ROW TYPE can be a base for GEO types such as Point2D, Point3D, and also for Line. GEO types are also planned for implementation in future versions. 
No need to make some bad API now, so as not to redo it later.
четверг, 12 декабря 2024 г. в 17:19:37 UTC+3, Pavel Cisar:

Dimitry Sibiryakov

unread,
Dec 12, 2024, 9:48:48 AM12/12/24
to firebir...@googlegroups.com
Denis Simonov wrote 12.12.2024 15:40:
> Therefore, I believe that a good API should be invented right now, even if it
> causes some difficulties, so as not to suffer later.
> ROW TYPE can be a base for GEO types such as Point2D, Point3D, and also for
> Line. GEO types are also planned for implementation in future versions.
> No need to make some bad API now, so as not to redo it later.

Exactly. But you cannot tell if API is good or bad before implementing it. So
the best strategy right now is not to implement any API and see how this type
will be accepted by users at PSQL level-only.

--
WBR, SD.

Pavel Cisar

unread,
Dec 12, 2024, 10:22:41 AM12/12/24
to firebir...@googlegroups.com
Dne 12. 12. 24 v 13:47 Alexey Mochalov napsal(a):
>
> 1.
>
> Thursday, December 12, 2024, 1:25:49 PM UTC+3, Pavel Cisar:
>
> 1. Just noticed that the definition of <row_type_definition> only
> covers the
> DECLARE TYPE typename ( <nested_field> [ , <nested_field> … ] )
> variant but does not cover the DECLARE TYPE typename TYPE OF TABLE
> <table_name> variant used in the examples.
>
>
> Such syntax is not implemented, and it is not used in the examples I
> provided. Perhaps I made a mistake somewhere, and I will gladly correct
> it if you point out where exactly.

You are right, I see now. DECLARE TYPE uses only (..,..) form. I've got
fooled by TYPE OF TABLE constructor used for row variables / parameters.
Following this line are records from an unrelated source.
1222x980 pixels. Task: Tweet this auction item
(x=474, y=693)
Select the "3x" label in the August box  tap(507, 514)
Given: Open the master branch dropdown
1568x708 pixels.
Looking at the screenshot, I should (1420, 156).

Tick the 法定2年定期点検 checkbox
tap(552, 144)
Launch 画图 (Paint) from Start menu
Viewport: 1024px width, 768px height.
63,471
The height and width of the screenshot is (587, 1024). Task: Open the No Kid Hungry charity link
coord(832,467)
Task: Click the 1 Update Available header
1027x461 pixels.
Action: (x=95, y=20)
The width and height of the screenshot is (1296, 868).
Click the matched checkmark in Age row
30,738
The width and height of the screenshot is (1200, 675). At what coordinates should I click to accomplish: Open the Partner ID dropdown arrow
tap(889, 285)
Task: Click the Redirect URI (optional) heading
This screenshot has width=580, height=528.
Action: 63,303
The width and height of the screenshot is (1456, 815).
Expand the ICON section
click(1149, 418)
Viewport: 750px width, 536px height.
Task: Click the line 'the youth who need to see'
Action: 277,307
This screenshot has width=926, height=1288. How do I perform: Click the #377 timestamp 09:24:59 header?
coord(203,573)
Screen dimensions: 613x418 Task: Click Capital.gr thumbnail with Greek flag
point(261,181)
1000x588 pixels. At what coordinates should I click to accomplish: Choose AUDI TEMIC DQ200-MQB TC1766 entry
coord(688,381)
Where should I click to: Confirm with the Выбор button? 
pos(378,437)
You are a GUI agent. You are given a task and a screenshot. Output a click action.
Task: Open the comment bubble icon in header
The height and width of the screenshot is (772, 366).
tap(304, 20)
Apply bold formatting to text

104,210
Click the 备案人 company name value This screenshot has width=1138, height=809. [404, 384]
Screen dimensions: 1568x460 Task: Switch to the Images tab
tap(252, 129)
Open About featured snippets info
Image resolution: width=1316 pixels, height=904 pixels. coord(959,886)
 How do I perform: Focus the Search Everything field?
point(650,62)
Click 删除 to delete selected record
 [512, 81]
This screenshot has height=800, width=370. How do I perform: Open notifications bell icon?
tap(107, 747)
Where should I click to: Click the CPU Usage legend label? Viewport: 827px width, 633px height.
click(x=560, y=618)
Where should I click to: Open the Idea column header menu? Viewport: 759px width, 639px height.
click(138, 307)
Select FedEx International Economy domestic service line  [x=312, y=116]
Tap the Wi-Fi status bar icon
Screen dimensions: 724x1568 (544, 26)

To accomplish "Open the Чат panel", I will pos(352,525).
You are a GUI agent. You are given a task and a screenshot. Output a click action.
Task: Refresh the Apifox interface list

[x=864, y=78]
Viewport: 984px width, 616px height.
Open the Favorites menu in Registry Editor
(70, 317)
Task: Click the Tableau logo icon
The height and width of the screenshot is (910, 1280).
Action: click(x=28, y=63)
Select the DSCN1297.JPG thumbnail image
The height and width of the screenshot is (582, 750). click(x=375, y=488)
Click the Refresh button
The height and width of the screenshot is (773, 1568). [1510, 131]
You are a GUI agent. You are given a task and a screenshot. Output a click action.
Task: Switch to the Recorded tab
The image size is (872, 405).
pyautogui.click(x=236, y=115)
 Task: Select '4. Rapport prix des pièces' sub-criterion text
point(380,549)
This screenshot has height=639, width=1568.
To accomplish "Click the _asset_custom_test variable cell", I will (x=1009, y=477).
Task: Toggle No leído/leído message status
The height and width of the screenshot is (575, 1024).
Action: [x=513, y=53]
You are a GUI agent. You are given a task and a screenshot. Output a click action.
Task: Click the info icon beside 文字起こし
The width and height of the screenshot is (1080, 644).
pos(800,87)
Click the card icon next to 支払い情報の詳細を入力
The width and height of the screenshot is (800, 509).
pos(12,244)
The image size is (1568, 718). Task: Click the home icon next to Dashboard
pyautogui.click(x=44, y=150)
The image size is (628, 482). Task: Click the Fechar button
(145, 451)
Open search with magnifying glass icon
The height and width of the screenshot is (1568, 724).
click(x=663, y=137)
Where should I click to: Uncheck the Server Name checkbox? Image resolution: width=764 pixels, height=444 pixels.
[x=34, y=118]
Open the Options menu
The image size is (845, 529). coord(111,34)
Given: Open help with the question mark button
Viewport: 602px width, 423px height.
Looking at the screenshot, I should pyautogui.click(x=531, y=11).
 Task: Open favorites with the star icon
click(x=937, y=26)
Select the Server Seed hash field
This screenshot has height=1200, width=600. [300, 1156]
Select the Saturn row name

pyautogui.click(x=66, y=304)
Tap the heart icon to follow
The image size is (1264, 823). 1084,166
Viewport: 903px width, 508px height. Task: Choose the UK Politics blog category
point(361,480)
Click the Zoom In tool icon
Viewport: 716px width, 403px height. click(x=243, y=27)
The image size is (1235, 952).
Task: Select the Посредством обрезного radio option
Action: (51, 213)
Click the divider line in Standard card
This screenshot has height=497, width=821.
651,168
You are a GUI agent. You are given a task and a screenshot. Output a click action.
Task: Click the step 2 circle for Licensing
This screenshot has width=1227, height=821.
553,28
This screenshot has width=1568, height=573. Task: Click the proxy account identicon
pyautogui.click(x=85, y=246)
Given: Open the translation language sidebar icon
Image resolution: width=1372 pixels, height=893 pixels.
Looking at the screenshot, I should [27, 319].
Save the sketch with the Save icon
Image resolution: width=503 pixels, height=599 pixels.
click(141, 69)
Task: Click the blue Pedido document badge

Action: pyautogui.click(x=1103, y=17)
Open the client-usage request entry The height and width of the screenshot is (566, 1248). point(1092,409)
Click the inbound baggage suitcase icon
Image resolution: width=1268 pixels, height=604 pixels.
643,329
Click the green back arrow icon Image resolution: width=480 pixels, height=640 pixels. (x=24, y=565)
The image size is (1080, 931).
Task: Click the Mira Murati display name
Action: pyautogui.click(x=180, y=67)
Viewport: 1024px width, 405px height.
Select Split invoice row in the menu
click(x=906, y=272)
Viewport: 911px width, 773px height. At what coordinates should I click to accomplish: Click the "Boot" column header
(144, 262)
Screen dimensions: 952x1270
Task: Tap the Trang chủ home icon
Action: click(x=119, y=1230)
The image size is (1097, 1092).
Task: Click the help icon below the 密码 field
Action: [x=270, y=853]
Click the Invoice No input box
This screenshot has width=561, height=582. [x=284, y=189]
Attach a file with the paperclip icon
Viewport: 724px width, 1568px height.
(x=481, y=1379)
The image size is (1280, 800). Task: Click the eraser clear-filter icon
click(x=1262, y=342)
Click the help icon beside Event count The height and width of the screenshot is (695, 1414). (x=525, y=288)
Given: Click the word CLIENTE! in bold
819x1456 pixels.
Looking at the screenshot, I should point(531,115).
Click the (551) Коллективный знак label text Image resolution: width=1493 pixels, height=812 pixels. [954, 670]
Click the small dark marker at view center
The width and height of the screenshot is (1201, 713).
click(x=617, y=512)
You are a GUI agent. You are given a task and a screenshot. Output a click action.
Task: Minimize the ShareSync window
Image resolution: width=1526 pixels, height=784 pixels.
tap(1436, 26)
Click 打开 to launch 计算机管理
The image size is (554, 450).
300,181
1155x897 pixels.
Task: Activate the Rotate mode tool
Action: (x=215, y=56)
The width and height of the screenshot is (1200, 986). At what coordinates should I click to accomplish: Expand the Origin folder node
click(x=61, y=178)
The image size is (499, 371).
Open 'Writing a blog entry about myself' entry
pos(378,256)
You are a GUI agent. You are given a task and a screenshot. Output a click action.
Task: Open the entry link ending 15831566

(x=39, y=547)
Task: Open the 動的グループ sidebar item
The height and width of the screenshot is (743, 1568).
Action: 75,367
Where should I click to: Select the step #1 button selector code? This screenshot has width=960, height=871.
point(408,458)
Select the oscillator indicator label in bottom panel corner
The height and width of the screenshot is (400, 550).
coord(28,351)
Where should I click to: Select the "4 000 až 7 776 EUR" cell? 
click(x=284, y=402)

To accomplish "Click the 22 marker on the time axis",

In fact, it would be more clear if one will always have to declare a row
type via DECLARE TYPE, but could use both methods:

DECLARE TYPE type_name (fspec, fspec...)
or
DECLARE TYPE type_name TYPE OF TABLE table_name

Variables / parameters / values would require reference to row_type
instead using anonymous or table constructors at will. It would simplify
dependency tracking and checks, and maintenance of SQL in applications.
Now it's all fuzzy and error prone, especially runtime ones are awful
surprises in production.

> 2.
>
> The SQL standard states that ROW types can be fields of tables, meaning
> that, in my opinion, this should be implemented in the future. Moreover,
> the standard describes an unlimited level of nesting for composite
> fields. Currently, there was no point in implementing this, as questions
> arise even regarding the basic aspects.

Not in my copy of the SQL 2023 standard 9075-1 - Framework. Section
4.8.5 (Base Tables and their components) in 4.8.5.2 says that "A column
is a field of the row type of the table.". And in section 4.5 it says
that rows are "instance of the row type of the table". Also that: "The
rows of a table have a type, called “the row type”; every row of a table
has the same row type, which is also the row type of the table.". If
columns could be rows, then there is interesting recursion of definition.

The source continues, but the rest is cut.